Entries provided
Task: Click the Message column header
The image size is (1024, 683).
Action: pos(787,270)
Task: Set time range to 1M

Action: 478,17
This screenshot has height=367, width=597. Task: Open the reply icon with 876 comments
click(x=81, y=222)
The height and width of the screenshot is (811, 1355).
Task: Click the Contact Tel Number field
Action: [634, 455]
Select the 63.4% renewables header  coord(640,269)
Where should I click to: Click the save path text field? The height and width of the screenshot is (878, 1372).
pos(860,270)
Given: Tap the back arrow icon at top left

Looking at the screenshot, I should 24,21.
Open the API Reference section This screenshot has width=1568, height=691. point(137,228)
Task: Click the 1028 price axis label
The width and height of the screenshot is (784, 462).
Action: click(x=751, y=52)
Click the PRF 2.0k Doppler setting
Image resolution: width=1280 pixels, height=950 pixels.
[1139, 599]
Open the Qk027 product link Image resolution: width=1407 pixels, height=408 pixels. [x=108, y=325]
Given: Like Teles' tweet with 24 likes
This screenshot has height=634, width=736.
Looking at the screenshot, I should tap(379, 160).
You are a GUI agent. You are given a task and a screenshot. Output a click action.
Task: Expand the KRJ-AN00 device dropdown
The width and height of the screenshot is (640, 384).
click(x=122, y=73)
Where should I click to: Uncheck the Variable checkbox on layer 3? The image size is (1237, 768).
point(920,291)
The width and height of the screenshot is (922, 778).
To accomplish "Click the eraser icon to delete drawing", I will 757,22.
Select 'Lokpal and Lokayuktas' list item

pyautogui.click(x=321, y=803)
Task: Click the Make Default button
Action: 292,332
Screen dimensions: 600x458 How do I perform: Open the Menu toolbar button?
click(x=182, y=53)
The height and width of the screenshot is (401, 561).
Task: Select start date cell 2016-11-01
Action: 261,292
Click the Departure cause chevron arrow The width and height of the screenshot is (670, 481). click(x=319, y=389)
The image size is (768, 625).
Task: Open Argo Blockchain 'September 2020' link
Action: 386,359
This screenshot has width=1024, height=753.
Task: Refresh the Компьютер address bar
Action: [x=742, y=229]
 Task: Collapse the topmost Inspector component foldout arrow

What the task requires
For this exercise, repeat exactly the lines of the data above from the one with "The width and height of the screenshot is (784, 462)." down to the one with "The width and height of the screenshot is (922, 778).", both end lines included.

Problem solution
The width and height of the screenshot is (784, 462).
Action: click(x=751, y=52)
Click the PRF 2.0k Doppler setting
Image resolution: width=1280 pixels, height=950 pixels.
[1139, 599]
Open the Qk027 product link Image resolution: width=1407 pixels, height=408 pixels. [x=108, y=325]
Given: Like Teles' tweet with 24 likes
This screenshot has height=634, width=736.
Looking at the screenshot, I should tap(379, 160).
You are a GUI agent. You are given a task and a screenshot. Output a click action.
Task: Expand the KRJ-AN00 device dropdown
The width and height of the screenshot is (640, 384).
click(x=122, y=73)
Where should I click to: Uncheck the Variable checkbox on layer 3? The image size is (1237, 768).
point(920,291)
The width and height of the screenshot is (922, 778).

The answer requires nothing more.